Use of satellite data for observing and interpreting earthquake faulting and deformation. Reprinted from Elliott et al. (2016)

Segall (2013) investigates the use of satellite data for the study of volcanic deformations with the aim of forecasting eruptions, and underlines the importance of including the underlying physicochemical process in the analysis through the exploitation of deterministic models in model-based forecasts. Other examples of integration of satellite data information into numerical models are presented by Wright and Flynn (2003), who compare numerical model results based on the dual-band method with data from a hyperspectral imaging system providing thermal measurements of the lava surface in order to retrieve the end-member thermal components of the lava determining its temperature distributions; in Woo et al. (2012), who integrate InSAR data with three-dimensional numerical models for the study of ground deformations produced by mining, through the use of satellite ground motion data to calibrate a predictive numerical model with the aim of assessing ground subsidence; and in Rutqvist et al. (2015), who present a numerical analysis of an enhanced geothermal system for monitoring and guiding cold-water injection strategies and exploiting InSAR ground-surface deformation data for calibration of the model parameters which characterize the hydraulic and mechanical properties of the reservoir, such as the bulk modulus.

6 Conclusions

This review shows the importance of Earth observation satellite data in monitoring and forecasting natural hazards. We focus on the analysis of InSAR measurements of ground displacement, which enables the study of many natural geohazards such as landslides, earthquakes, volcanic activity, and ground subsidence. Moreover, we describe recent advances in numerical and computational models and methods for these applications.
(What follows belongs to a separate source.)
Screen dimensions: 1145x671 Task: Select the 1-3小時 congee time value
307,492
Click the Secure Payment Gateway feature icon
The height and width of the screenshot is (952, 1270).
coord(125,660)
A promising field of research concerns the techniques for the analysis of time series of ground deformations, described in Sect. 4.1. With these methods, the InSAR data are used not only for monitoring or a posteriori assessment, but also for forecasting natural disasters. Thus, these techniques pave the way for an operative use of InSAR technology by civil protection authorities and for a concrete impact of the result of these analyses on society.

This direction of research gives rise to new challenges. Delivering timely results requires automated and fast data processing methodologies, while at the same time ensuring that decisions are based on solid and reliable analyses, exploiting and integrating statistical methodologies and physical-based models.